Data entries:
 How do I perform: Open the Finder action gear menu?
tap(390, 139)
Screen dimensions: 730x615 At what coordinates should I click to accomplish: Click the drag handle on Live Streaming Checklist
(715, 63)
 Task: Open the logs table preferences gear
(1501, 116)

---

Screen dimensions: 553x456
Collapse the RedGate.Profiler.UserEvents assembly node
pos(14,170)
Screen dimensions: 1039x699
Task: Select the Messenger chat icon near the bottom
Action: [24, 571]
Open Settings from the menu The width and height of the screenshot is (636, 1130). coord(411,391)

* * *

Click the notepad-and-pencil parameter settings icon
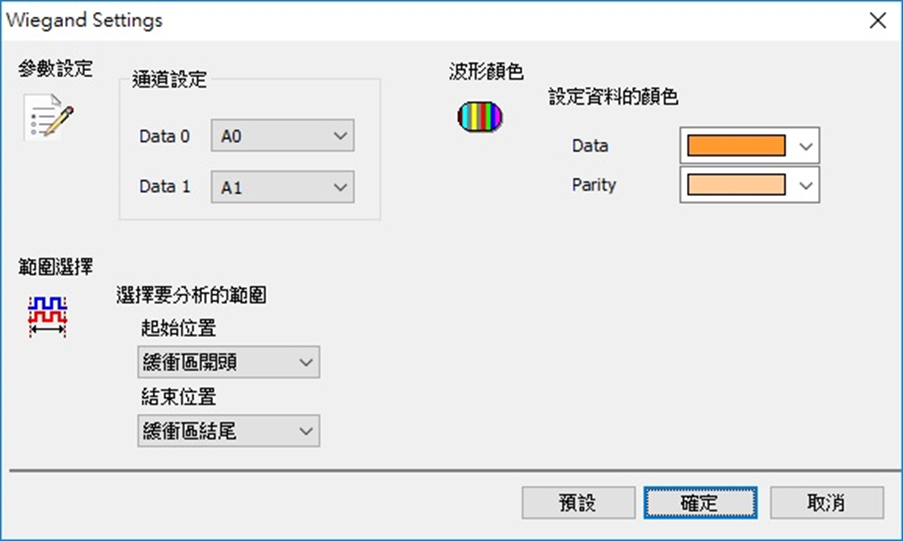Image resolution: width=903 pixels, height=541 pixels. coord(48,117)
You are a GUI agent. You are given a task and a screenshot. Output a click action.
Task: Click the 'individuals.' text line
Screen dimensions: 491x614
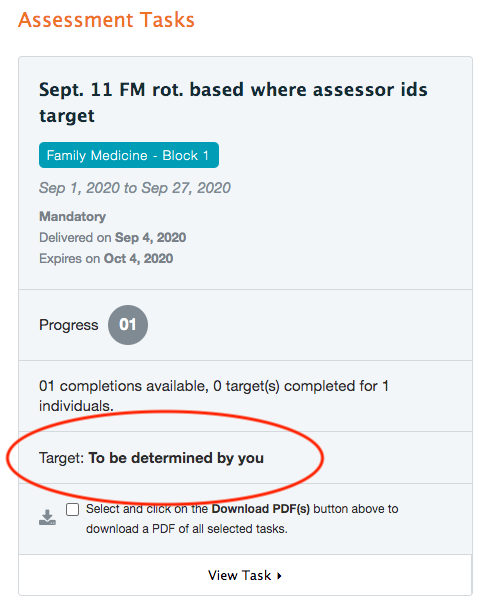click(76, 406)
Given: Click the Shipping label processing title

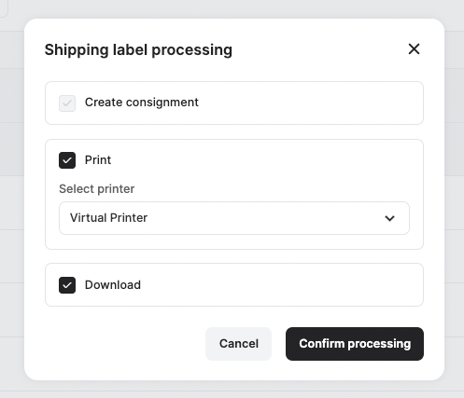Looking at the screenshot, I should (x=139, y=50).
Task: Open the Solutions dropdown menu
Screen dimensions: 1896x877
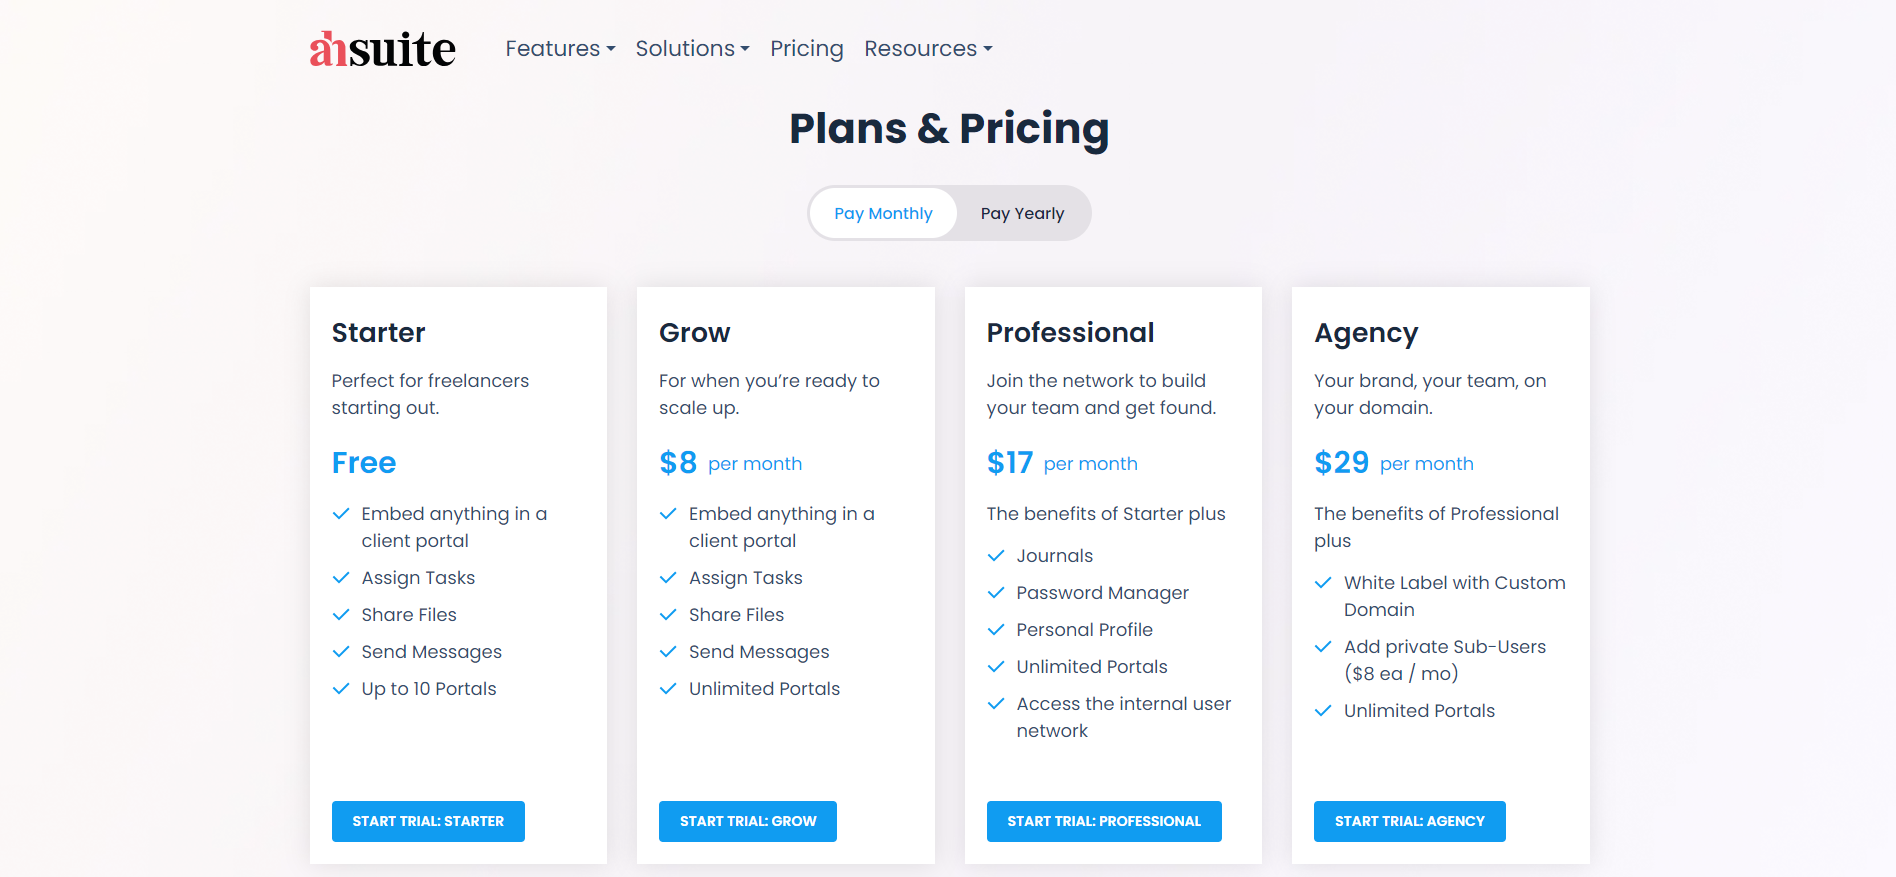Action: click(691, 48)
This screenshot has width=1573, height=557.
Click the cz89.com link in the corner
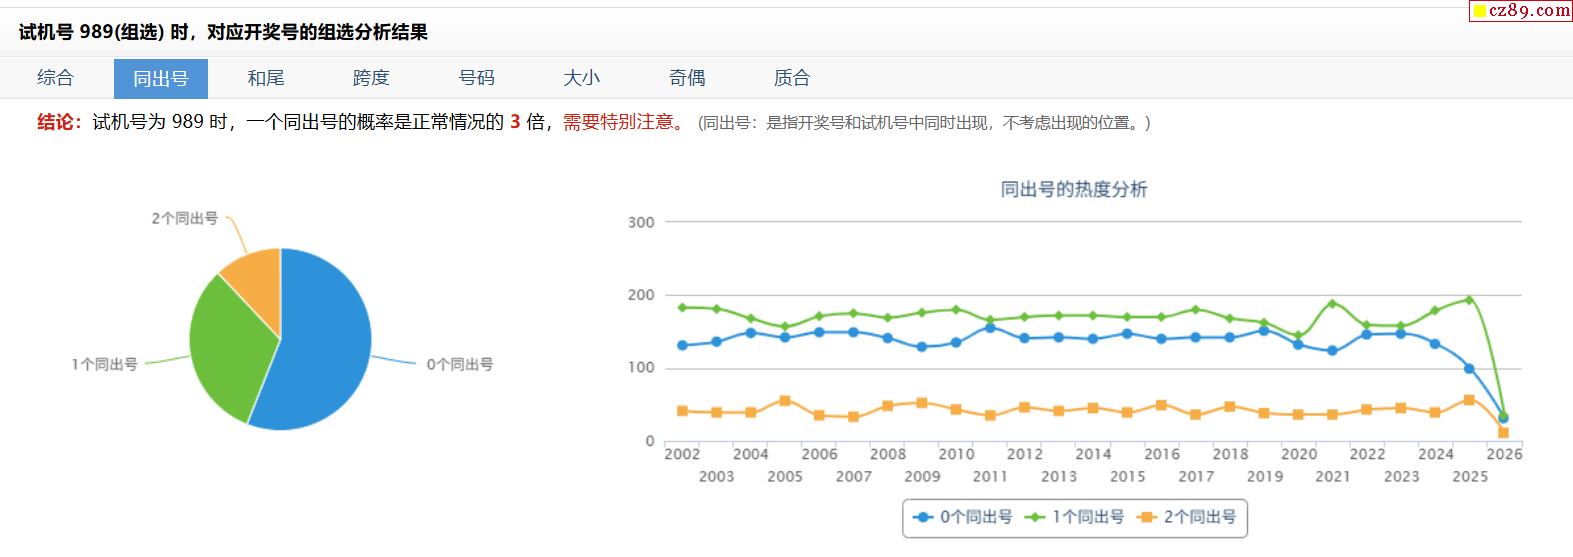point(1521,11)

(THE PROBLEM) Only one stretch of the records above is wanted: the lines between the one holding "Screen dimensions: 553x456" and the one holding "Open Settings from", inclusive, reproduced exactly.

(TASK ANSWER)
Screen dimensions: 553x456
Collapse the RedGate.Profiler.UserEvents assembly node
pos(14,170)
Screen dimensions: 1039x699
Task: Select the Messenger chat icon near the bottom
Action: [24, 571]
Open Settings from the menu The width and height of the screenshot is (636, 1130). coord(411,391)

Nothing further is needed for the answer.